The new simplified filing method has several requirements. There must be a surviving spouse of the decedent who passed away after December 31, 2010. The decedent must be a citizen or resident of the United States and the executor must not be required to file an estate tax return under Section 6018(a), based upon the value of the gross estate.
If an estate is required to file a return on under Section 6018(a), then the simplified procedure does not apply. However, the executor of a qualifying estate may file IRS Form 706 under the provisions of Reg. 20.2010-2(a)(7). The top section of Form 706 must state "FILED PURSUANT TO REV. PROC. 2022-32 TO ELECT PORTABILITY UNDER SECTION 2010(c)(5)(A)."
If an executor of the decedent is subsequently determined to be subject to the Section 6018(a) filing requirement, then this five-year period is not applicable. In some circumstances, an executor may wish to file a protective claim for credit or refund of tax if the portability election has not yet been made.
The IRS offered an example. Spouse one (S1) is survived by Surviving Spouse (S2) and S1 passes away with a nontaxable estate on January 1, 2018. S2 passes away on January 29, 2021 with a taxable estate of $17 million. S2's executor claims an applicable exclusion amount of $11.7 million and pays the estate tax.

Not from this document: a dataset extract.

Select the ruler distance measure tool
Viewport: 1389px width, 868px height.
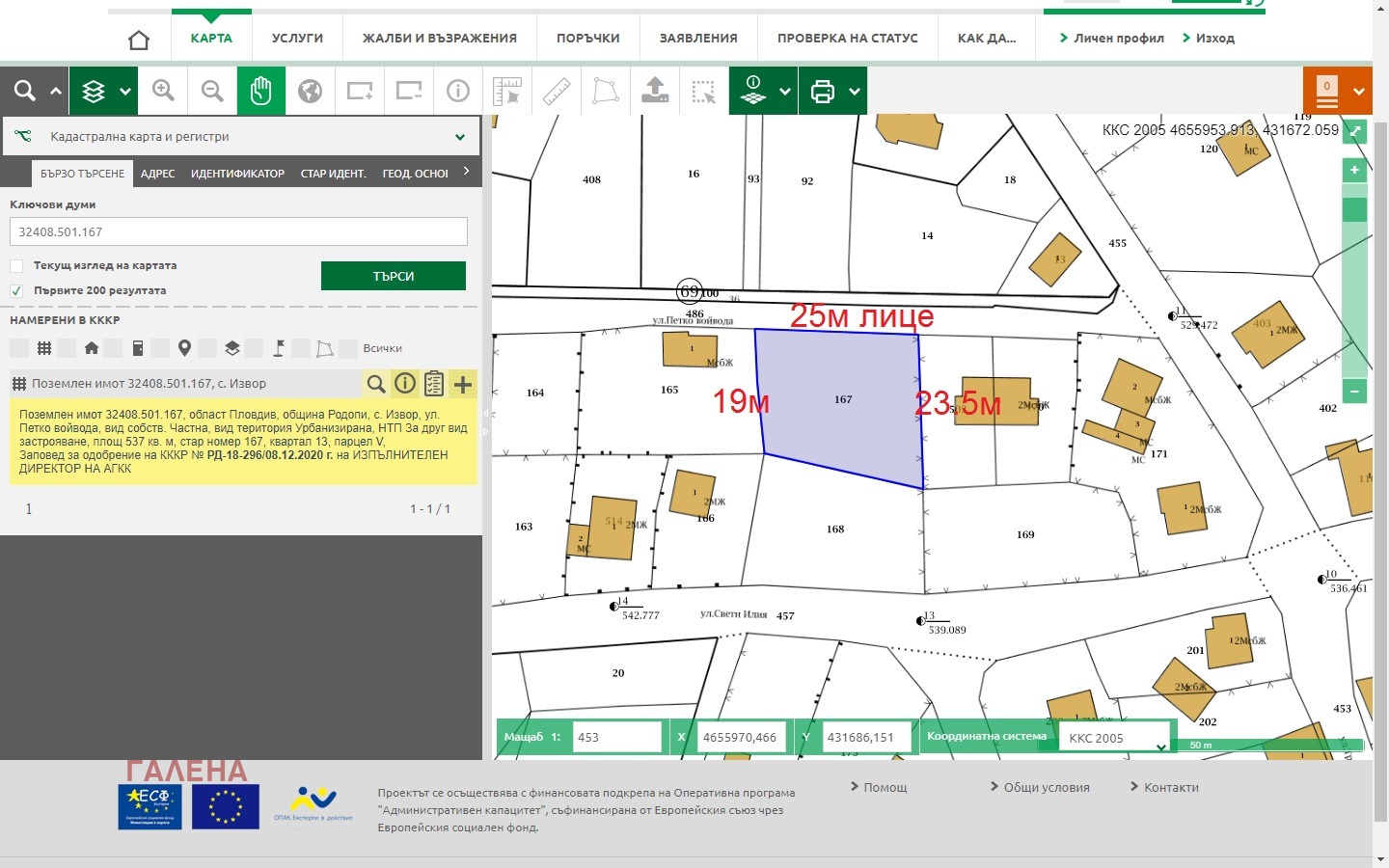pyautogui.click(x=557, y=92)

Subsequently, on December 1, 2022, the executor for S1 files a proper IRS Form 706 and reports a DSUE of $11.18 million. The required statement is included at the top of IRS Form 706. Because this is a valid portability election, the executor of S2 may file a claim for refund of tax by October 29, 2024. So long as IRS Form 843, Claim for Refund and Request for Abatement is filed by that date, the IRS may process the claim for the refund.
Applicable Federal Rate of 3.8% for August - Rev. Rul. 2022-14; 2022-32 IRB 1 (15 July 2022)
The IRS has announced the Applicable Federal Rate (AFR) for August of 2022. The AFR under Section 7520 for the month of August is 3.8%. The rates for July of 3.6% or June of 3.6% also may be used. The highest AFR is beneficial for charitable deductions of remainder interests. The lowest AFR is best for lead trusts and life estate reserved agreements. With a gift annuity, if the annuitant desires greater tax-free payments the lowest AFR is preferable. During 2022, pooled income funds in existence less than three tax years must use a 1.6% deemed rate of return.